The converter device 2 is a device that converts AC power from the AC power supply 4 into DC power and outputs it to the inverter device 3. The converter device 2 includes a rectifier circuit 5, a switching circuit 10a, a switching circuit 10b, a smoothing capacitor 12, a converter control unit 15, a voltage detection unit 17, and an input current detection unit 30.

The converter control unit 15 further includes a second input terminal in addition to the first input terminal, the first output terminal, and the second output terminal. The input current detection unit 30 includes an input terminal and an output terminal. The input terminal of the input current detection unit 30 is connected to the reference terminal. The output terminal of the input current detection unit 30 is connected to the second input terminal of the converter control unit 15.

The input current detection unit 30 detects the return current to the AC power supply 4 (hereinafter, referred to as “input current”). The input current detection unit 30 outputs the detected input current information to the converter control unit 15.

As shown in FIG. 6, the control signal generation unit 24 of the converter control unit 15 receives input current information from the input current detection unit 30. The control signal generation unit 24 uses the information of the received input current and the phase difference Δθbar between the estimated phase θ and the actual phase θreal to refer to the data table and perform a predetermined calculation to control the converter.

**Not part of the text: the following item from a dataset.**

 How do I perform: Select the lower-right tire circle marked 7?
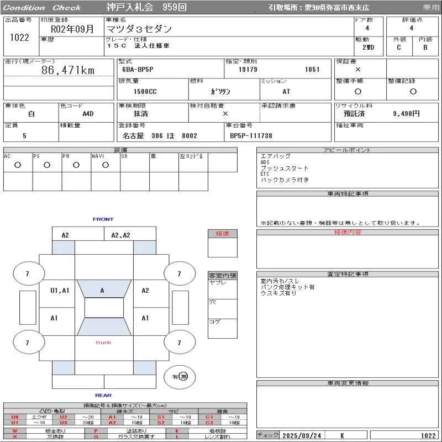coord(179,343)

The phase (phase difference from the power supply voltage) φ is derived, and the duty can be derived as shown below based on the derived converter control phase φ and a predetermined voltage amplitude value set in advance.

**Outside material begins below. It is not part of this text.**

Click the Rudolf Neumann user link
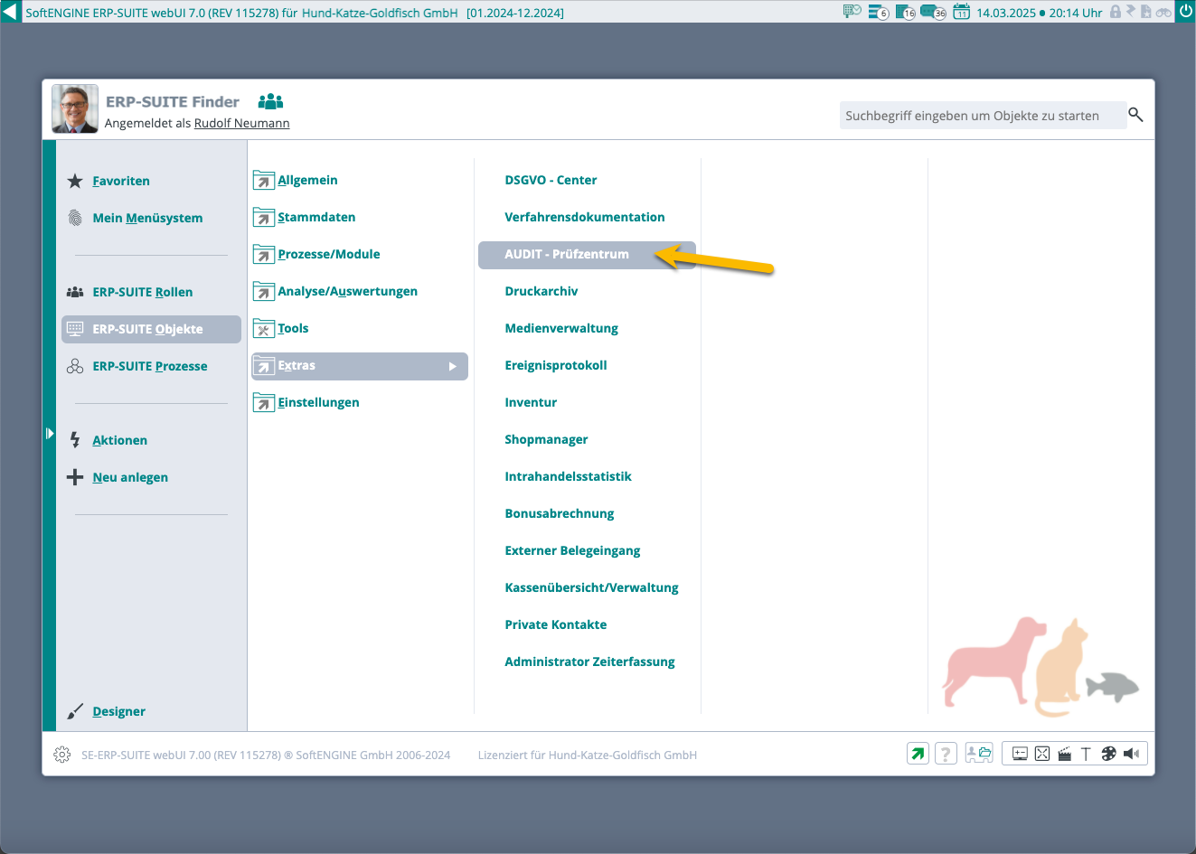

First, the control signal generation unit 24 (an example of the normalization processing unit) normalizes the power supply voltage vin based on the peak value of the power supply voltage vin in a period equal to or longer than a predetermined cycle of the power supply voltage vin.
For example, the control signal generation unit 24 calculates the peak value vp of the voltage waveform bin in a predetermined phase (for example, from phase (θ−π) to θ) as in the equation (5).

The control signal generation unit 24 (an example of the normalization processing unit) normalizes the power supply voltage bin with the value output by the LPF when the LPF (Low Pass Filter) is passed through the peak value vp.
For example, the control signal generation unit 24 calculates the first voltage command duty _bin as in the equation (6) by normalizing the voltage waveform bin based on the value obtained by passing the peak value vp through the LPF. ..

Here, based on the positive / negative of the first voltage command duty _vin , the value obtained by multiplying α by the absolute value of sin θ, and the relationship between the first voltage command duty _vin , the second voltage command is as shown in equation (7). Calculate the _duty'vin .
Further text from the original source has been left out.